TASK INPUT
+ + + +
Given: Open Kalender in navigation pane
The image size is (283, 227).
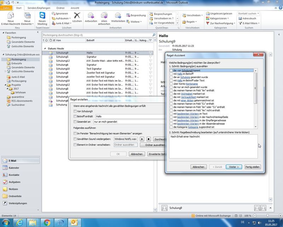Looking at the screenshot, I should click(x=14, y=168).
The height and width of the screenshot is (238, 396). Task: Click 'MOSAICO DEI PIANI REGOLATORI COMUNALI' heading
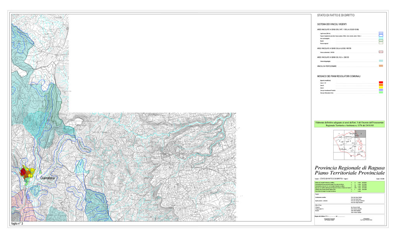point(339,76)
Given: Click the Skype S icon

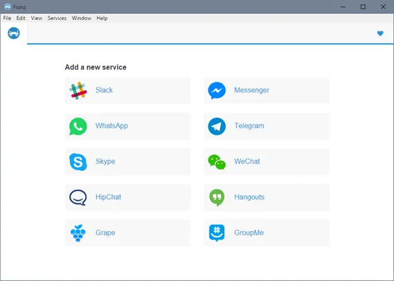Looking at the screenshot, I should point(78,162).
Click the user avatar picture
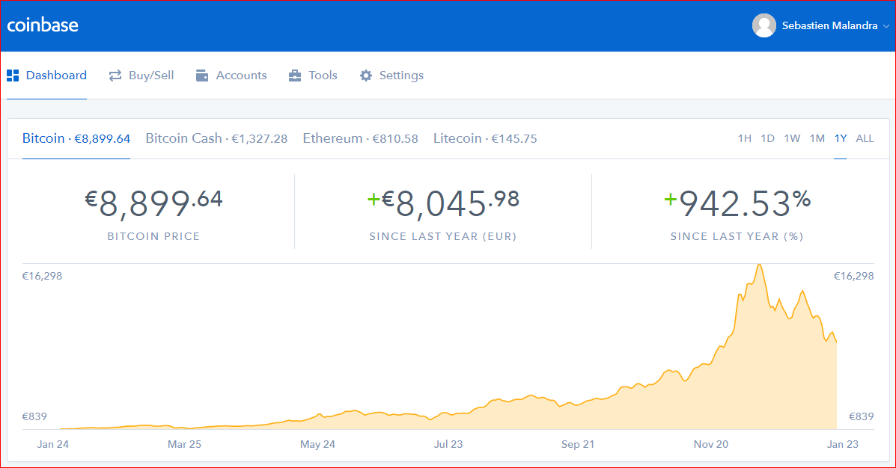896x468 pixels. pos(764,25)
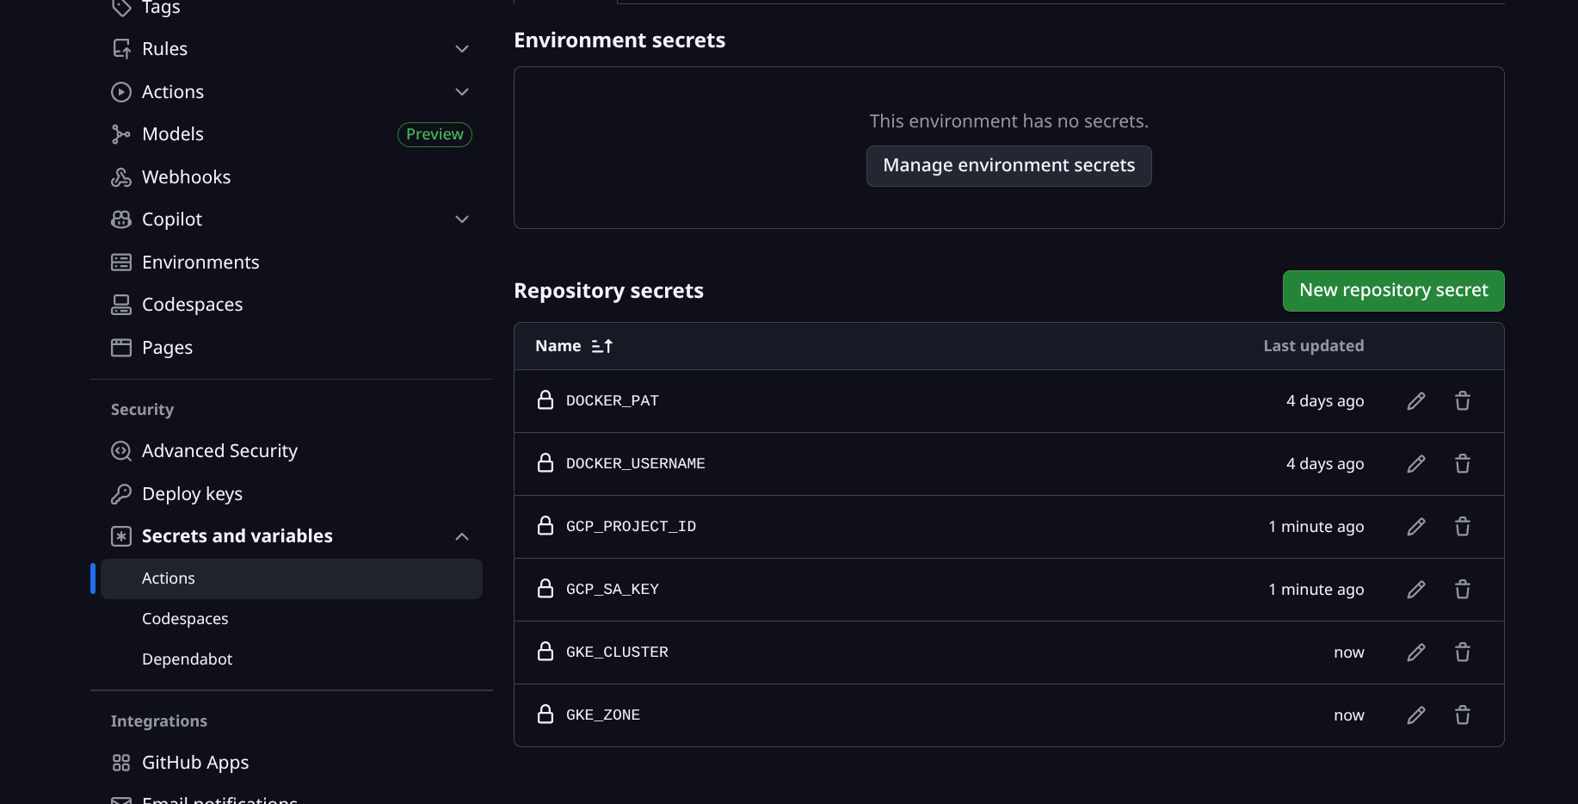Click Manage environment secrets
Viewport: 1578px width, 804px height.
(x=1008, y=165)
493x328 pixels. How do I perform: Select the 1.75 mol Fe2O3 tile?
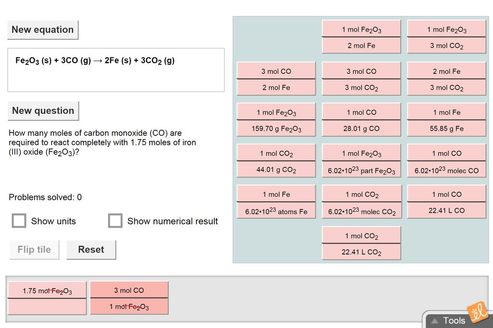47,298
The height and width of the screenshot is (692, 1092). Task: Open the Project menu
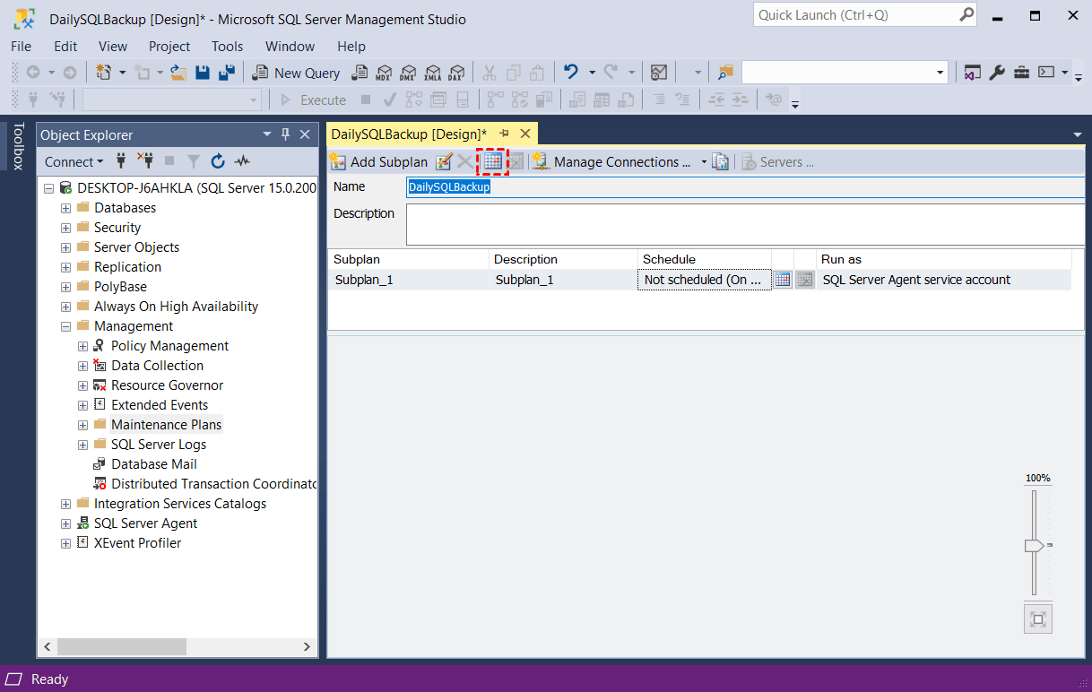(x=169, y=46)
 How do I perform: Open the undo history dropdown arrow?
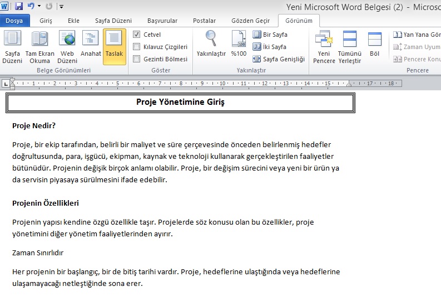click(x=39, y=7)
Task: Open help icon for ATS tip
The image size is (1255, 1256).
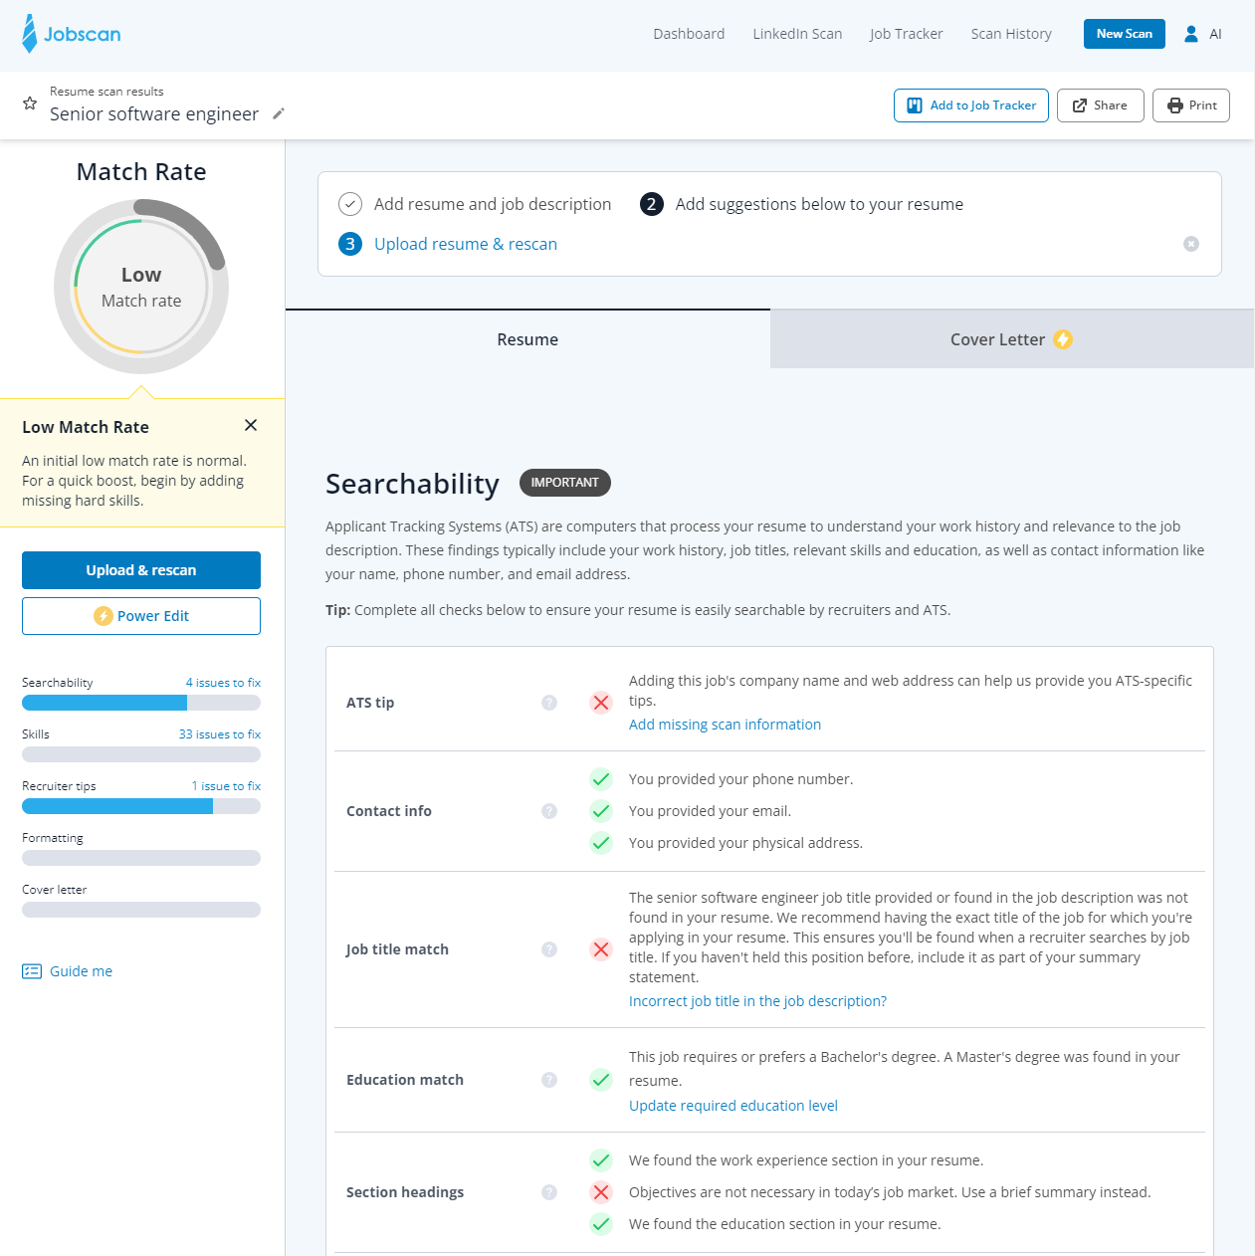Action: pyautogui.click(x=549, y=703)
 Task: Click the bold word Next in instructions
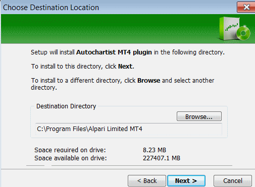(x=125, y=67)
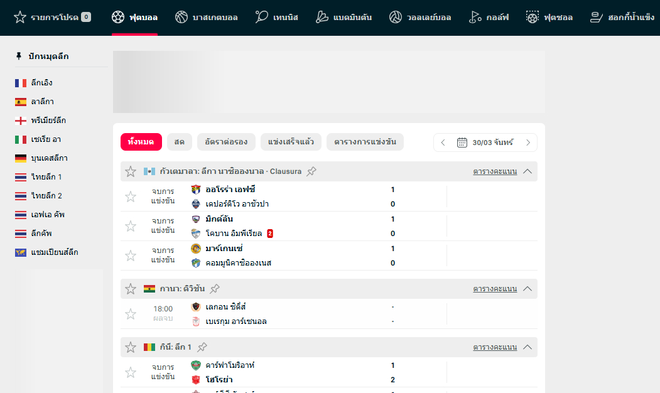660x393 pixels.
Task: Open the ออโรร่า เอฟซี team logo
Action: point(196,190)
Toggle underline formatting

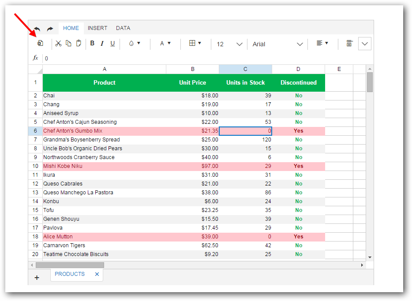pos(112,43)
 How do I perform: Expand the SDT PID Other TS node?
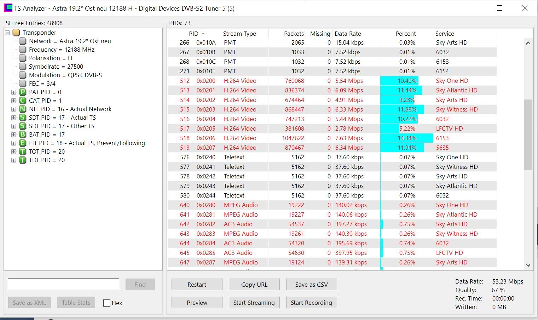pyautogui.click(x=14, y=126)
+ + + +
TASK BRIEF
Please render all of the entries above as a JSON list of strings, one string per line, with blank lines and the pictures left out.

RESULT
[
  "Given: Open Kalender in navigation pane",
  "The image size is (283, 227).",
  "Looking at the screenshot, I should click(x=14, y=168).",
  "The height and width of the screenshot is (238, 396). Task: Click 'MOSAICO DEI PIANI REGOLATORI COMUNALI' heading",
  "point(339,76)",
  "Given: Click the Skype S icon",
  "Looking at the screenshot, I should point(78,162).",
  "Click the user avatar picture",
  "896x468 pixels. pos(764,25)",
  "Click Manage environment secrets",
  "Viewport: 1578px width, 804px height.",
  "(x=1008, y=165)",
  "493x328 pixels. How do I perform: Select the 1.75 mol Fe2O3 tile?",
  "47,298",
  "The height and width of the screenshot is (692, 1092). Task: Open the Project menu",
  "(x=169, y=46)",
  " How do I perform: Open the undo history dropdown arrow?",
  "click(x=39, y=7)",
  "Task: Open help icon for ATS tip",
  "The image size is (1255, 1256).",
  "Action: pyautogui.click(x=549, y=703)",
  " Task: Click the bold word Next in instructions",
  "(x=125, y=67)",
  "660x393 pixels.",
  "Task: Open the ออโรร่า เอฟซี team logo",
  "Action: point(196,190)",
  "Toggle underline formatting",
  "pos(112,43)",
  " How do I perform: Expand the SDT PID Other TS node?",
  "pyautogui.click(x=14, y=126)"
]